Deadline interpretation
Deadlines are extracted from the rule text verbatim (a deterministic finding). When the text states a clock time without a timezone, or a date whose calendar day depends on timezone, we flag it as timezone-ambiguous rather than silently assuming one — the flag is the finding.
Resolution Watch
Reads the market's full published rules and checks the ways the text can void or dispute a position even when you're right about the world:
- Rule-title mismatch — the title implies a condition the rules never state (a deterministic finding, with the exact fragment).
- Ambiguous resolution condition — subjective or underdetermined language.
- Authoritative-source dependency & source substitution — resolution hinges on a named source, or permits "or another credible source".
- Deadline ambiguity — timezone or calendar-vs-fiscal edge cases in the deadline.
Each flag quotes the exact rule fragment (deterministic). The composite dispute-risk percentage is the model — see below.
The resolution-risk model
The composite dispute-risk score is a logistic model fitted on the rule features of historically resolved markets and graded out-of-sample on a held-out test split. It currently reaches held-out Brier 0.119 vs 0.149 for a constant base-rate baseline — and beats every naive baseline the engine grades it against (constant, category, segment, rules-only at 0.164) — which is why it is labelled MODEL_BEATS_BASELINES (calibrated). It is still a probability over an uncertain future, not a guarantee. If a future dataset revoked that verdict we would relabel it MODEL_NOT_CALIBRATED and say so on this page. Historical pattern statistics are shown with sample sizes and confidence intervals; patterns people assume are risky can measure neutral-to-protective (explicit cancellation clause 0.2×, generic "ambiguous language" 0.5×) — we publish those inverse results too.
Market Truth
One market on one screen: canonical identity, the rules and resolution source, the live order book, the anomalies it participates in, and a deterministic tradeability read. Identity and rules are deterministic; book depth is a live read at the shown timestamp.
Event Map
Surfaces validated logical relationships between markets — negative-risk membership (prices should sum to ~1), duplicates, deadline/threshold ordering, and direct contradictions. Every edge is a deterministic finding derived from the markets' own rules and structure, not a correlation.
Executable Basket & execution pricing
Prices apparent arbitrage baskets at real depth: executable buy/sell price from the order book, slippage modelled by walking visible levels, partial-fill exposure, and the maximum notional that actually clears. Executable prices and slippage are derived findings from the visible book — they are not a promise of a real fill.
Smart Flow
Pseudonymous wallet-cohort intelligence: it groups on-chain participants into behavioural archetypes and reports out-of-sample follow studies.

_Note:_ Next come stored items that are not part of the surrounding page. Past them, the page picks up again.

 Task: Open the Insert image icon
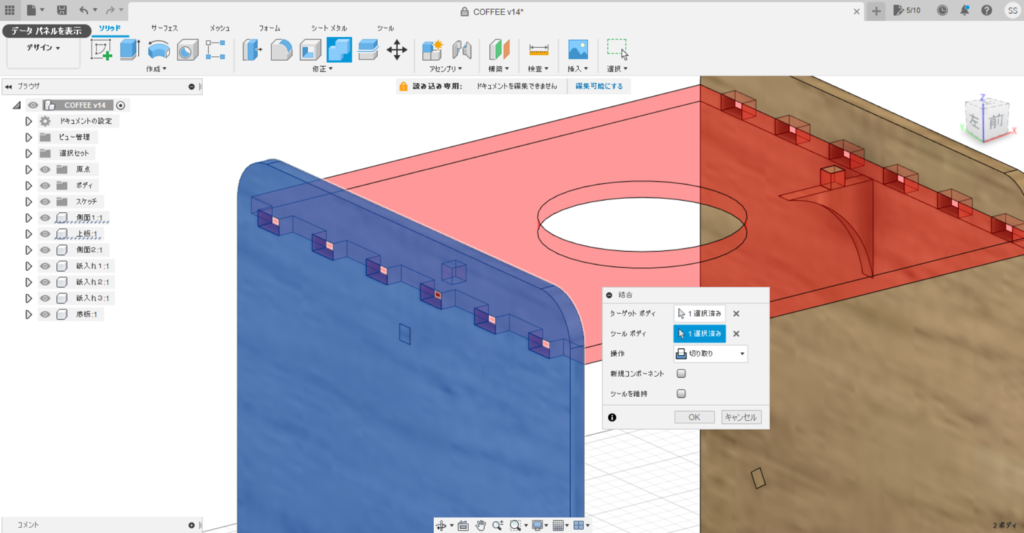(577, 49)
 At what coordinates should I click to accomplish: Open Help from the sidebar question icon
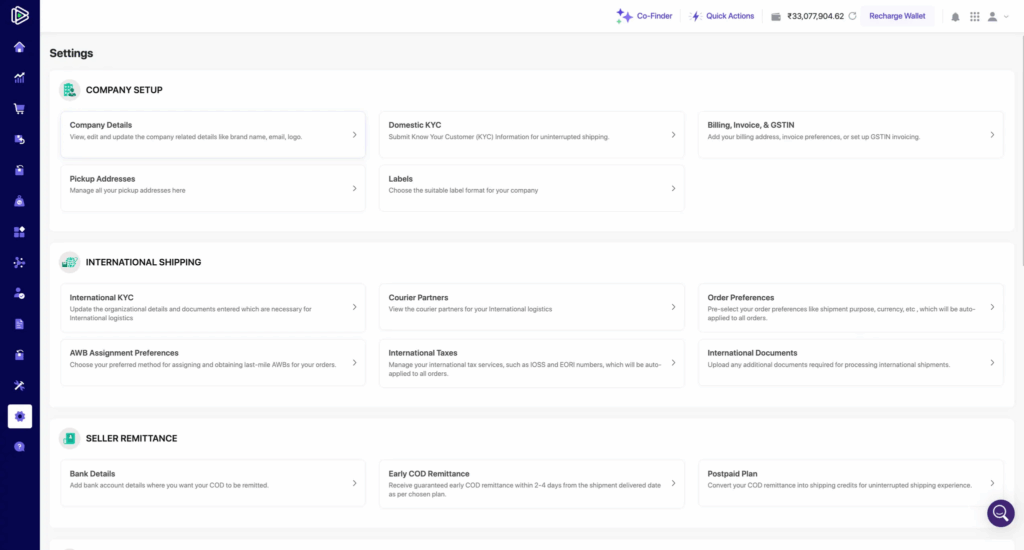click(x=19, y=447)
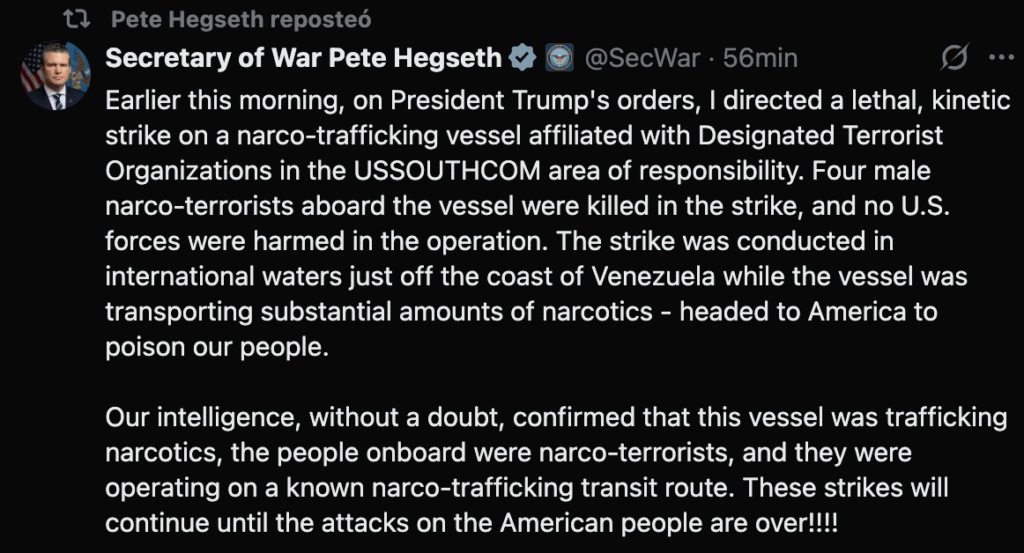Image resolution: width=1024 pixels, height=553 pixels.
Task: Click the government department affiliation badge
Action: click(x=558, y=58)
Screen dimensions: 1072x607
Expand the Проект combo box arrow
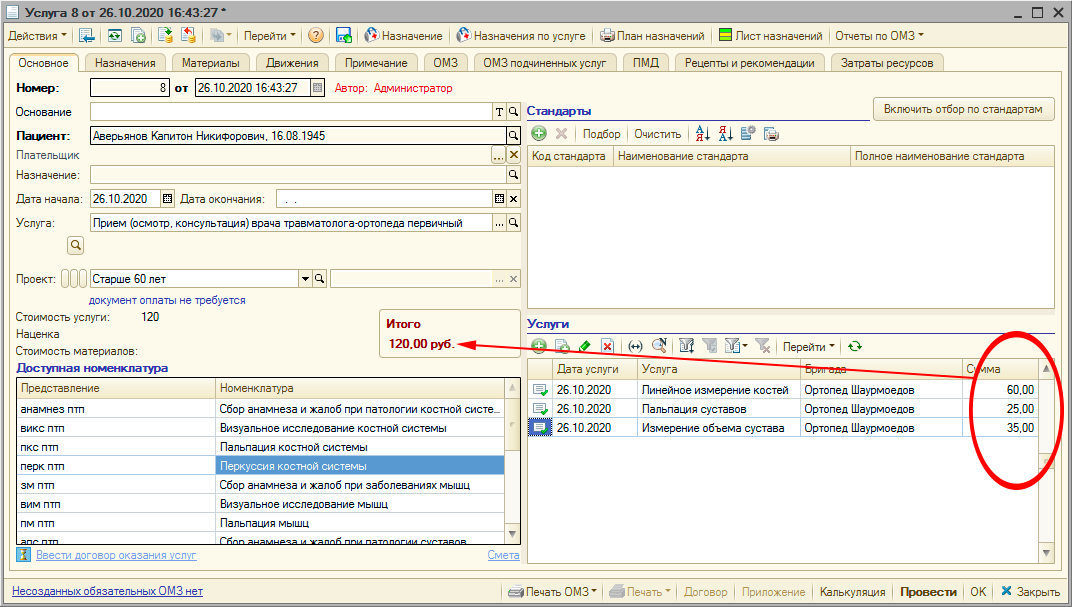[304, 280]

Cohorts, never named persons; a heuristic context signal, never a trade recommendation. What it does not prove: causation, that any cohort will repeat, or that following it is profitable.
Freshness, caching & timestamps
Results can be live, cached, or historical. Each carries an evidence timestamp, and on-chain reads a block context where used. See Coverage for the current index freshness. We never fabricate an analysis when upstream data is unavailable — we return "insufficient evidence".
What this is not
Scanverity Intelligence is research, not advice. It does not execute trades, hold funds, or predict outcomes with certainty. See the Risk & Methodology Disclaimer.